** start of Raw data **

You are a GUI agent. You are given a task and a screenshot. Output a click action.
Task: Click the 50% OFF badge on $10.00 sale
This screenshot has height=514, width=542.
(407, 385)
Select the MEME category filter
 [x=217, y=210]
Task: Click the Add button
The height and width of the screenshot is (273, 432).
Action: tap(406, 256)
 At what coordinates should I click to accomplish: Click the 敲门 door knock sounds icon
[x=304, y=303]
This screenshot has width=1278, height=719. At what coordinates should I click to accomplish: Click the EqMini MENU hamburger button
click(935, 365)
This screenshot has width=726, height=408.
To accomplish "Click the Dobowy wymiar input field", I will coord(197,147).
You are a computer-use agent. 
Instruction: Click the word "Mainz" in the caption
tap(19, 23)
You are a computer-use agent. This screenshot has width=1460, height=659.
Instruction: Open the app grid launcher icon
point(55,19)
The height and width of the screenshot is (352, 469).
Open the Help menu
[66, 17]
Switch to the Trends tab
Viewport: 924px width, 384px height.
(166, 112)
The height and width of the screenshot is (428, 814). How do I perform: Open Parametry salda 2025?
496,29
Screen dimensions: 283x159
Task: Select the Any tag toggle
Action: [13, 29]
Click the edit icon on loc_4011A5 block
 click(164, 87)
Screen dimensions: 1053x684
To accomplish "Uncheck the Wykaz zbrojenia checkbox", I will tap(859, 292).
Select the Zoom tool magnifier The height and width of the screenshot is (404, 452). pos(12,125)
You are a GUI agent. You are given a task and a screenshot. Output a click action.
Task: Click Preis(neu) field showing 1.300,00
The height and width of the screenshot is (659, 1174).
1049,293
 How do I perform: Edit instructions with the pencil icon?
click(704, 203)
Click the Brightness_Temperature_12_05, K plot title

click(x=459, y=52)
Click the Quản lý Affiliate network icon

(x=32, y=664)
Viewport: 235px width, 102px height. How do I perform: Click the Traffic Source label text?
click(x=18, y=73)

** end of Raw data **

**Given exercise**. Copy all of the records above line for line, with no changes to any character.

**Solved problem**.
You are a GUI agent. You are given a task and a screenshot. Output a click action.
Task: Click the 50% OFF badge on $10.00 sale
This screenshot has height=514, width=542.
(407, 385)
Select the MEME category filter
 [x=217, y=210]
Task: Click the Add button
The height and width of the screenshot is (273, 432).
Action: tap(406, 256)
 At what coordinates should I click to accomplish: Click the 敲门 door knock sounds icon
[x=304, y=303]
This screenshot has width=1278, height=719. At what coordinates should I click to accomplish: Click the EqMini MENU hamburger button
click(935, 365)
This screenshot has width=726, height=408.
To accomplish "Click the Dobowy wymiar input field", I will coord(197,147).
You are a computer-use agent. 
Instruction: Click the word "Mainz" in the caption
tap(19, 23)
You are a computer-use agent. This screenshot has width=1460, height=659.
Instruction: Open the app grid launcher icon
point(55,19)
The height and width of the screenshot is (352, 469).
Open the Help menu
[66, 17]
Switch to the Trends tab
Viewport: 924px width, 384px height.
(166, 112)
The height and width of the screenshot is (428, 814). How do I perform: Open Parametry salda 2025?
496,29
Screen dimensions: 283x159
Task: Select the Any tag toggle
Action: [13, 29]
Click the edit icon on loc_4011A5 block
 click(164, 87)
Screen dimensions: 1053x684
To accomplish "Uncheck the Wykaz zbrojenia checkbox", I will tap(859, 292).
Select the Zoom tool magnifier The height and width of the screenshot is (404, 452). pos(12,125)
You are a GUI agent. You are given a task and a screenshot. Output a click action.
Task: Click Preis(neu) field showing 1.300,00
The height and width of the screenshot is (659, 1174).
1049,293
 How do I perform: Edit instructions with the pencil icon?
click(704, 203)
Click the Brightness_Temperature_12_05, K plot title

click(x=459, y=52)
Click the Quản lý Affiliate network icon

(x=32, y=664)
Viewport: 235px width, 102px height. How do I perform: Click the Traffic Source label text?
click(x=18, y=73)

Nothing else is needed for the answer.